The history of recorded secular music is a lovingly detailed catalog of the very depths of human emotion, and maybe that's something some would rather run to a higher power to save them from, but I'll never stop appreciating those that showed the world how to look in the mirror with eyes as wide as possible and love ourselves in each and every state to the same degree others would love god.

Four Tops - Still Water (Love) [1970]


It's hard to think of higher praise for song than this: this song was a chief inspiration for the sound of Marvin Gaye's What's Going On album. That sort of hypnotic soul that seems like it could go on forever, it's all here ... I mean ... what else is there to say?

Oh, I know, that this is one of the very few writing/producing collaborations between two of Motown's finest, Smokey Robinson and Frank Wilson, and while I'm sure this version is as good as it gets, I'd still love to hear some long lost demo with a Smokey vocal on it. Loop it up and let it play.

Ry Cooder - I Like Your Eyes [1989]


I'm getting the feeling that there maybe a whole world of great movie score "love themes" that I'm only beginning to discover. Have I seen this movie? No. Will I? Probably not.
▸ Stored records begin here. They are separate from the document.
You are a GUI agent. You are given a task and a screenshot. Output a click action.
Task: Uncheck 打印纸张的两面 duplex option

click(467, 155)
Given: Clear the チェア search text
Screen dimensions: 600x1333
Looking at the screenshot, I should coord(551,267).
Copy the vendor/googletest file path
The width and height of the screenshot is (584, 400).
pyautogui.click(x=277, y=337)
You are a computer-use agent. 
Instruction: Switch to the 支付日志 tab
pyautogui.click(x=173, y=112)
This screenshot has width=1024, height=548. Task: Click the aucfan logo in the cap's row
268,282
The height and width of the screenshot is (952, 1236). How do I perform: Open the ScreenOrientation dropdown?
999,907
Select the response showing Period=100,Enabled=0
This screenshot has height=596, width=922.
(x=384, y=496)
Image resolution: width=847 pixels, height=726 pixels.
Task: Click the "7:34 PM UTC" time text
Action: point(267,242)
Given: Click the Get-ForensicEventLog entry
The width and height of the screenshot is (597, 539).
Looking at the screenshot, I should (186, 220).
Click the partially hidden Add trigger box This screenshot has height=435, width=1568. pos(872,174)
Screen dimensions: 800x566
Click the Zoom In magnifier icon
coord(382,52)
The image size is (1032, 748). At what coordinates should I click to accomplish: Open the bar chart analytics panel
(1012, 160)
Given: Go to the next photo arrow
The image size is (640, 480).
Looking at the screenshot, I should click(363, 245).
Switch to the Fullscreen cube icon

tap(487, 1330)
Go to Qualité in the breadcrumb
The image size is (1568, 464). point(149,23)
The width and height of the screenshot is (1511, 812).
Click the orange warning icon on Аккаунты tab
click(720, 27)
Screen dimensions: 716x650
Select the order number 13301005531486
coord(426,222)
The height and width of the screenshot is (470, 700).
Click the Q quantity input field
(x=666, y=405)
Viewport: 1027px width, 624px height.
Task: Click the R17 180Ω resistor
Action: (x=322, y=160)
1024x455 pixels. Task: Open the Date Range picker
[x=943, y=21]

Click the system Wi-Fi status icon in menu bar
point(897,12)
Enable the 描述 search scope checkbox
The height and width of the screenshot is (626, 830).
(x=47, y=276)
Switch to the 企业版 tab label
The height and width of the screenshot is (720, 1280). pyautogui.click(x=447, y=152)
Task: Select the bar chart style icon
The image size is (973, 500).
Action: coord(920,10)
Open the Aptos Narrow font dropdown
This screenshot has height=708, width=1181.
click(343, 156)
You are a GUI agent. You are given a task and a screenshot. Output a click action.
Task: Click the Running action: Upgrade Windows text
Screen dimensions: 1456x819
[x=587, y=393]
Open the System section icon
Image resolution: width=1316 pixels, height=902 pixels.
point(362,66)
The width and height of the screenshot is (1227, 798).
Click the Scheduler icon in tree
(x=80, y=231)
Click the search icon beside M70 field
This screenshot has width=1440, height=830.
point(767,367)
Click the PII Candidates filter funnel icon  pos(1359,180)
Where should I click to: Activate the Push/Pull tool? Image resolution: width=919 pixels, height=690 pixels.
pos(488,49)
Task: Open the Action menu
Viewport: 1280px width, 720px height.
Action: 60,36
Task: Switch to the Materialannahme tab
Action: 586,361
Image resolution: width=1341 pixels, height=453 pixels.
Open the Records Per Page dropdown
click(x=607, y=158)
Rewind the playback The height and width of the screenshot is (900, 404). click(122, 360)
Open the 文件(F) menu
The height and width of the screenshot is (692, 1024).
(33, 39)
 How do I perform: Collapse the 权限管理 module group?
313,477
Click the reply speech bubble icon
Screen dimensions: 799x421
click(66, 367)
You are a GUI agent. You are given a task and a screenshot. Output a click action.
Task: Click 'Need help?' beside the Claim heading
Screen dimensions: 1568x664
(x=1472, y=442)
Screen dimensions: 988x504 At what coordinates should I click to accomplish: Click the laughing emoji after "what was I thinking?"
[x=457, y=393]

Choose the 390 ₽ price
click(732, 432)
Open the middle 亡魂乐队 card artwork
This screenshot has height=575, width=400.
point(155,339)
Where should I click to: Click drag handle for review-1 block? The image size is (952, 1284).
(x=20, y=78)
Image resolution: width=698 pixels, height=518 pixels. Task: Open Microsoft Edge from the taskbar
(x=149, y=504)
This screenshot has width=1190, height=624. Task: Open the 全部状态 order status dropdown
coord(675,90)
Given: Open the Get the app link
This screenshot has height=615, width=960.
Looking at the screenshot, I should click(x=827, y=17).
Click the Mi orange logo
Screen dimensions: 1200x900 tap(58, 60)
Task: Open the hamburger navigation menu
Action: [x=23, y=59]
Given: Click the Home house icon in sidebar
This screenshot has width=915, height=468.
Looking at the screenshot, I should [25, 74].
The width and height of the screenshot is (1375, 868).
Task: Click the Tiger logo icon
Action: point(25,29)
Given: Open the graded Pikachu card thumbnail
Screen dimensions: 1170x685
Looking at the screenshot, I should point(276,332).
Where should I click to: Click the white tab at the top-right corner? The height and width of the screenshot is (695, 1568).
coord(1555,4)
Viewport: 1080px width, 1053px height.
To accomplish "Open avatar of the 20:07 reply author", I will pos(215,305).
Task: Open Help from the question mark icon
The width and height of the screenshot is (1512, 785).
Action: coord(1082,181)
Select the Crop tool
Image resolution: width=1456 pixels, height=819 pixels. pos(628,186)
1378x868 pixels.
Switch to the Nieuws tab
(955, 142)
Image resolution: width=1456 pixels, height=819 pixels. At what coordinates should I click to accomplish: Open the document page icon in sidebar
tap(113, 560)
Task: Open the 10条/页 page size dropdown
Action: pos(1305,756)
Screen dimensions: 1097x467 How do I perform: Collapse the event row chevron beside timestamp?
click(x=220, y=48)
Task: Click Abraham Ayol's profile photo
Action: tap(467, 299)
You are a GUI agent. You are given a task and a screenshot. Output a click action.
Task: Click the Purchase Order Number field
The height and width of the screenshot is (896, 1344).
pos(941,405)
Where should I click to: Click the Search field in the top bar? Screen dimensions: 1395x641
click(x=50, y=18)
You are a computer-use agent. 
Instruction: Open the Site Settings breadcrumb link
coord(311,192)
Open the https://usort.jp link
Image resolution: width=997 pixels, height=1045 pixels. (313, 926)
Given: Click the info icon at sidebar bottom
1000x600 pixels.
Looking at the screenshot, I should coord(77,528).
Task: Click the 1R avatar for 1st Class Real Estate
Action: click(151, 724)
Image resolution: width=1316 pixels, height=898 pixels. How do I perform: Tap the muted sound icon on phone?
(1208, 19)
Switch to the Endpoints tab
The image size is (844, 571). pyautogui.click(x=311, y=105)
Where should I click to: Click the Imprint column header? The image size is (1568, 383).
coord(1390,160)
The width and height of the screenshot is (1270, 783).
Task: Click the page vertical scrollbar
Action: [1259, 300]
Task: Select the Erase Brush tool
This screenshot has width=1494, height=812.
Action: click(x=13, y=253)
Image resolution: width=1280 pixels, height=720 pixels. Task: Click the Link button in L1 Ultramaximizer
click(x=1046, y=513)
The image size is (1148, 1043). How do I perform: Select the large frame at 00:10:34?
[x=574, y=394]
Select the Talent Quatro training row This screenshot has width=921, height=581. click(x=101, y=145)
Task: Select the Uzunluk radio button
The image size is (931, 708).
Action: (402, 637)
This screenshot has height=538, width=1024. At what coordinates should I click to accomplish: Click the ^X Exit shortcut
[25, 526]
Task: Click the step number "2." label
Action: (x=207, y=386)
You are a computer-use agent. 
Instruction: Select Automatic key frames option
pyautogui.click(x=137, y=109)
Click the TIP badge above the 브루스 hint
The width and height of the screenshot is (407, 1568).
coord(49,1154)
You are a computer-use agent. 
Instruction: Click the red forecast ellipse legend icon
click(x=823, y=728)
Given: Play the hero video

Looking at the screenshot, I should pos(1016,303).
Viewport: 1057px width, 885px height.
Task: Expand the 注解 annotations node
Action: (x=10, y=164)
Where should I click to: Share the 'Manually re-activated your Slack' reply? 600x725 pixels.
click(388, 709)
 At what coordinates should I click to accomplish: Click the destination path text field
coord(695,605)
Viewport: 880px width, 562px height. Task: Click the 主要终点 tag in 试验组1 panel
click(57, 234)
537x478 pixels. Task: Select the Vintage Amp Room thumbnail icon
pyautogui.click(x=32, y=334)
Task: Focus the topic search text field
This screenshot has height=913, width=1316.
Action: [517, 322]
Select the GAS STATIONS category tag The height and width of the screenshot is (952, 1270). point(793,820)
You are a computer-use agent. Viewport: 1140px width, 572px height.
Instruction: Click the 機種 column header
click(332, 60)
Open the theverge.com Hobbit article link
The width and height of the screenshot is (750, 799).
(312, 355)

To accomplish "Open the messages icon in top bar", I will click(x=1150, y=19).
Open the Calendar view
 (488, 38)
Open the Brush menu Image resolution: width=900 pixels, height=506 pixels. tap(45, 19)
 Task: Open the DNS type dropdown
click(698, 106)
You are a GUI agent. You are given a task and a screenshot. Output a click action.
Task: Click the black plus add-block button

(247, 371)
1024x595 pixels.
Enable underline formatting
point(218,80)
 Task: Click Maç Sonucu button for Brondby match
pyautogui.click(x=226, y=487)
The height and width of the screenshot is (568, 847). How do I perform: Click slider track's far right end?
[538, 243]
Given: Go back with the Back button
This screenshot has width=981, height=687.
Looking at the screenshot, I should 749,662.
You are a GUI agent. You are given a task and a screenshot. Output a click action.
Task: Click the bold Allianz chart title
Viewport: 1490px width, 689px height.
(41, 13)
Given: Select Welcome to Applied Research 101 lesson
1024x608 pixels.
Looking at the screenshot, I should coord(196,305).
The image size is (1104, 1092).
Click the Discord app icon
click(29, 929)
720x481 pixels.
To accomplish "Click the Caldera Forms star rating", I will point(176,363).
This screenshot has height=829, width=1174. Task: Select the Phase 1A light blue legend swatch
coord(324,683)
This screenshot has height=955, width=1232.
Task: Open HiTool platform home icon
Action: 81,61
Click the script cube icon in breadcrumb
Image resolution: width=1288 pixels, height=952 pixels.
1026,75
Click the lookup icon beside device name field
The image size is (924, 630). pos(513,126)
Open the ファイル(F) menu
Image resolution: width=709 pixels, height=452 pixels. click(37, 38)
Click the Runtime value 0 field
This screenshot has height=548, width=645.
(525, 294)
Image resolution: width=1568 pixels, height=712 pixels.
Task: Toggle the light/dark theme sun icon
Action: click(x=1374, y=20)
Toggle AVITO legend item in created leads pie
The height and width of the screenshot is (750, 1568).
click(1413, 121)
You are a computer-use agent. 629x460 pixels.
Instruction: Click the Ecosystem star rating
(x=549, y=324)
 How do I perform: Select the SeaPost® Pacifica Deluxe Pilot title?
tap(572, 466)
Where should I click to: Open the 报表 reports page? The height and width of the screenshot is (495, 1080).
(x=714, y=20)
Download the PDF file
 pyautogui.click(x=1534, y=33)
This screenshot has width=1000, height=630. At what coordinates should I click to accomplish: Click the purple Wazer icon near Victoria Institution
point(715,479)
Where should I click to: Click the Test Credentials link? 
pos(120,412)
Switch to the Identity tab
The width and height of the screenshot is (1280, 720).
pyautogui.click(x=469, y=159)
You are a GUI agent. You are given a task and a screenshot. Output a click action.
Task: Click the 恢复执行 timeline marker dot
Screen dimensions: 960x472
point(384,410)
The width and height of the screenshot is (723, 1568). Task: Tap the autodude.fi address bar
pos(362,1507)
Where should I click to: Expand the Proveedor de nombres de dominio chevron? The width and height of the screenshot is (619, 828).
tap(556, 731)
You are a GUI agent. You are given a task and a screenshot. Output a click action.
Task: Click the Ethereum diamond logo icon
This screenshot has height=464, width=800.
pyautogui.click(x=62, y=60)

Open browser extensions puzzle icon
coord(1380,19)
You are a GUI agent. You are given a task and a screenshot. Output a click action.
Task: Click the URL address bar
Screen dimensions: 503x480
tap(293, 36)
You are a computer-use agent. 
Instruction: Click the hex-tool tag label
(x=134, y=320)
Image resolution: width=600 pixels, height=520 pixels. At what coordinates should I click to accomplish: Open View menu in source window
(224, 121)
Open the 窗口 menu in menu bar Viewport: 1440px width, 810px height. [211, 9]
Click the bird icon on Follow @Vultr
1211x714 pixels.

But I did see Paris, Texas  and that certainly opened me up to the electric guitar ambience of Ry Cooder, and that was enough to go exploring.

"I Like Your Eyes" was recorded for Johnny Handsome, a Mickey Rourke vehicle about a criminal born with a severe facial deformity who ends up in a jail where I guess they give plastic surgery to people. This piece, though, does just fine without all the context I'm sure the film adds to its splendor.